The man who passed out doobies as campaign material has smoked his last joint. A moment of silence, please, for the decline of the political grand gesture.
Luke Flanagan, Independent (as you'd expect) from Roscommon, has long been advocating the legalization of cannabis. He has never made it a secret that he smokes weed. And yes, he was once convicted for possession back in 1998.
A man who is open about his illegal activities, who wanders about in a fog of THC, will eventually see the light and realize that he is asking for trouble. Mr. Flanagan claims that he is under pressure from his wife and children, who fear his arrest would lead to the loss of his job and incarceration.

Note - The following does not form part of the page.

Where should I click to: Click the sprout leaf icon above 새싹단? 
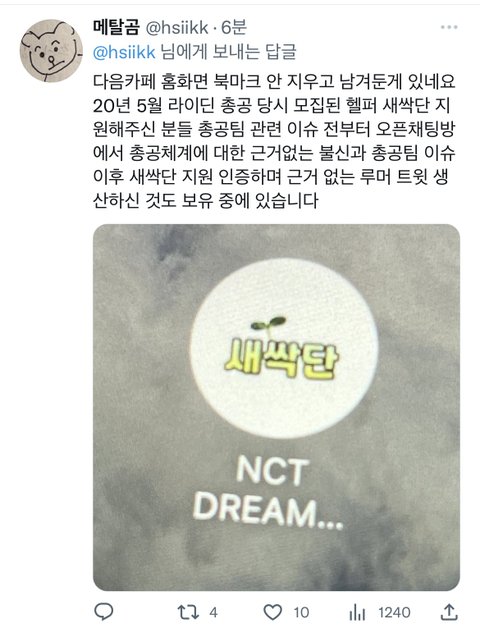point(268,324)
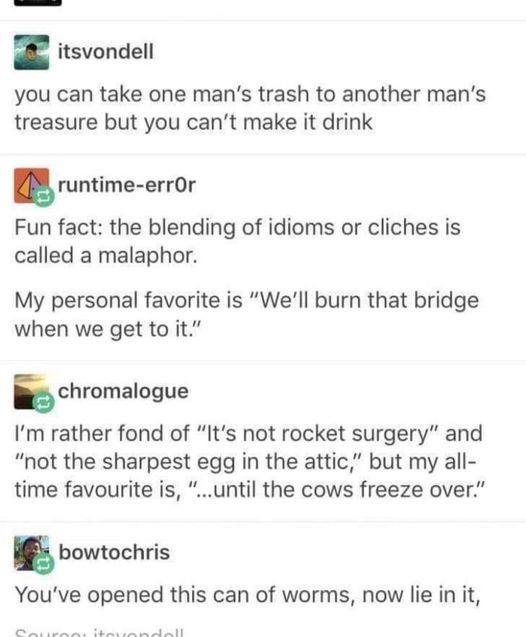Open chromalogue's landscape avatar
The height and width of the screenshot is (637, 526).
point(28,390)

It's asking a lot of innocent bystanders to sacrifice their security for the sake of making a point. So rather than lose his seat in the Dail, Mr. Flanagan has given up smoking.
In Ireland.
Should he find himself abroad where cannabis is legal, he won't hesitate to take another toke.
While he's not lighting up (Note to An Garda Siochana: no need to call to his home and embarrass the family, nothing illegal taking place), he will continue to push for legalization.
He'll go along willingly, however, if the gardai are forced to act on complaints lodged by John Coonan. And have you ever seen a pot-smoker be anything but peaceful and mellow?
Now that Mr. Flanagan has taken the pledge, you can expect the press and his political adversaries to watch him closely, to be ever on the alert for the slightest whiff of ditchweed. They may even monitor his electric bill, in the event that the Independent from Roscommon is growing cannabis in his cellar on the sly.
Does this mean that Mr. Flanagan will be seen with some frequency in Amsterdam when he needs a break from the stress of politics?